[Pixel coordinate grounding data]

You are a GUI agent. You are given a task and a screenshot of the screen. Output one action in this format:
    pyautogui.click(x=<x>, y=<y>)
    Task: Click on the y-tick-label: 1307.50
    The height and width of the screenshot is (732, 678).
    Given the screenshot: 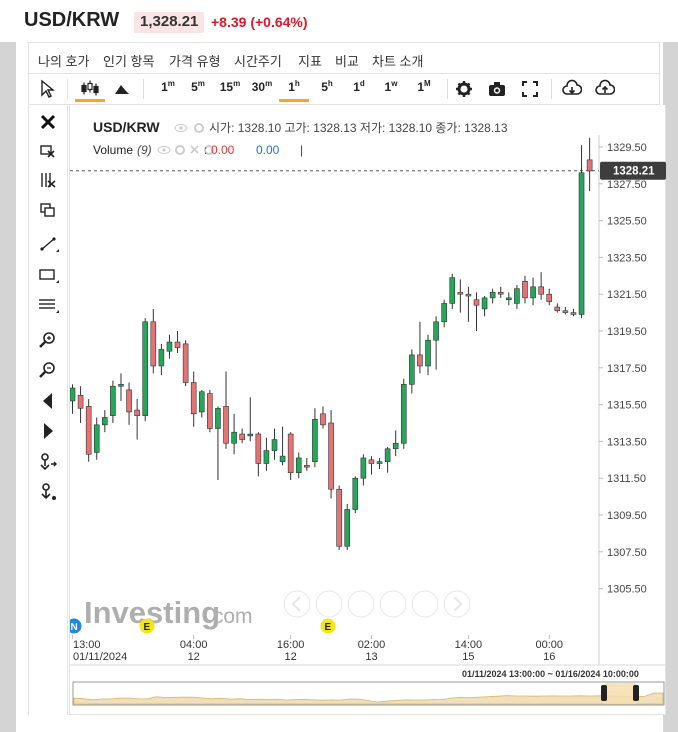 What is the action you would take?
    pyautogui.click(x=627, y=553)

* REQUIRED WORK:
Rewrite the lines from the first one through the line with "The height and", changing "GUI agent" to "interface agent" and keeping everything else the same.

* SOLUTION BELOW:
You are a interface agent. You are given a task and a screenshot of the screen. Output one action in this format:
    pyautogui.click(x=<x>, y=<y>)
    Task: Click on the y-tick-label: 1307.50
    The height and width of the screenshot is (732, 678).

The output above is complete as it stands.